MUNCIE – Few, if any, thoughtful observers of Indiana government would conclude that the current local tax system is sufficient to meet the needs of the 21st century. The tax and spending innovations of the past decade have dramatically improved the prospects of the Indiana economy. However, a half-century of bad investment has left many cities and towns in such a sorry state that they cannot attract nor retain young families with options, much less offer them quality schools, decent neighborhoods and safe streets even if they stayed. This is a painful thing to write, but the relative or absolute population decline in 80 out of 92 Hoosier counties is stark testament to this difficult truth.
    
Many men and women in local government, whose judgement I respect, argue that they desperately need more tax revenues. For many places this is likely true, and it is probable that many voters share this belief.
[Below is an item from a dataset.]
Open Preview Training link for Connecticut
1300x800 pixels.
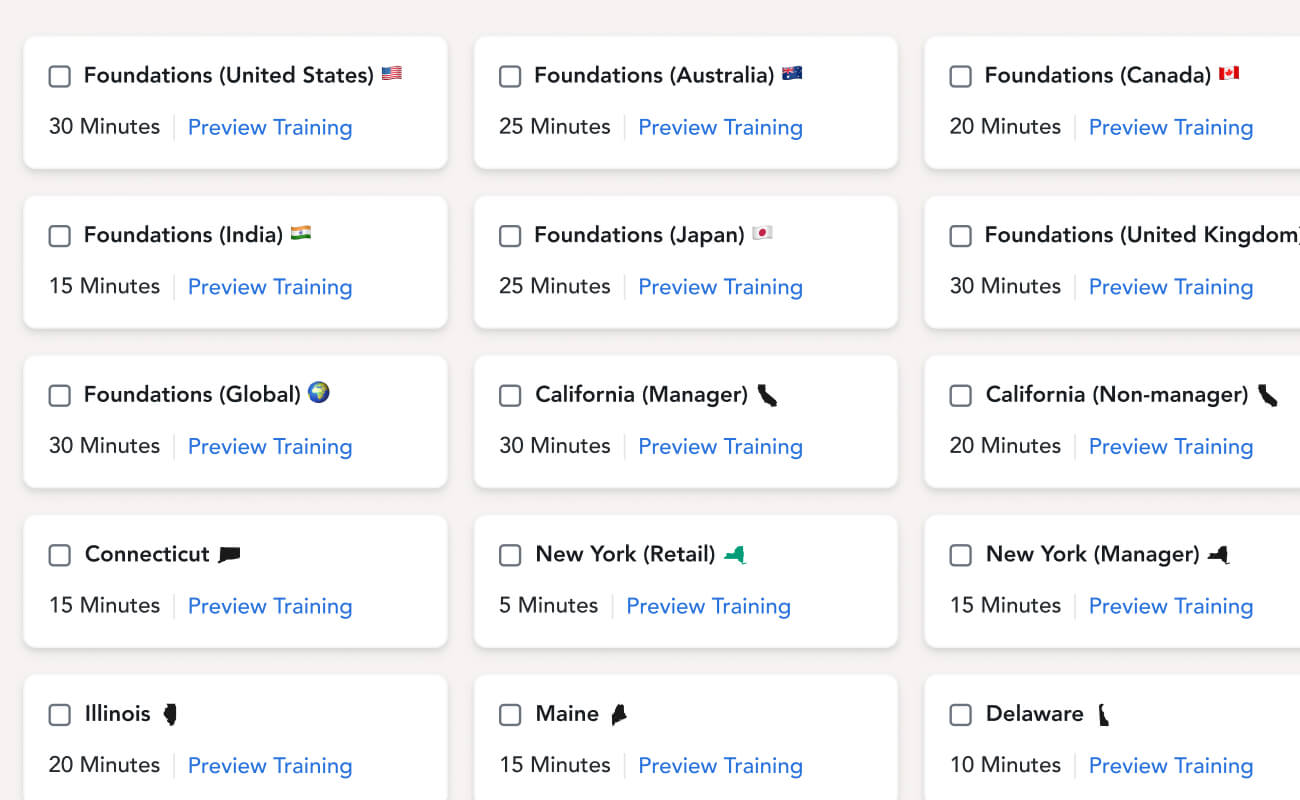tap(270, 606)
Indeed, it is certain that in many communities, local tax referendums would result in more money for schools, roads and quality of place improvements.

There are many examples of fiscally conservative voters in other states supporting more funding for local schools, parks and roads. And, in the coming years, I hope the legislature will allow more fiscal flexibility for local governments. Indiana’s taxpayers ought to have more of a direct say in local taxes. But it is a mistake to suppose that most local governments have learned the lessons from the crisis that brought us property tax caps. Before the legislature gives local government more revenue options, local government needs to do its part to streamline and modernize. There are three necessary steps to a better system.
    
First, we must eliminate most local governments. We must close townships, allowing counties to absorb their fire and cemetery maintenance duties. We must consolidate 100 or more school corporations – those with fewer than 2,000 students and exhibiting long-term decline. We need to shift all library systems and countywide special districts to county government. This would free up perhaps a $1 billion in the first year, and $600 million per year after that. That is equivalent to more than a 10 percent increase in local tax revenues.
    
Second, local governments need to privatize significant services from trash collection to road maintenance. This would remove perhaps another $400 million from the tax rolls.
    
Finally, local government simply must get better at management. Many shrinking Hoosier cities have the same number of firefighters they did in 1960, but no one with the accounting skills to manage a budget, or really understand TIF and tax abatements. None of these changes would reduce the quality of public services, but they would free up $1 billion in wasted local spending, more than 15 cents on every tax dollar.
    
In a better world, Hoosier voters would choose their own tax rates for local government and local governments would manage their own affairs. But, until mayors and county commissions push for real change, local home rule will surely remain a distant dream.  

Michael J. Hicks, PhD, is the director of the Center for Business and Economic Research and the George and Frances Ball distinguished professor of economics in the Miller College of Business at Ball State University.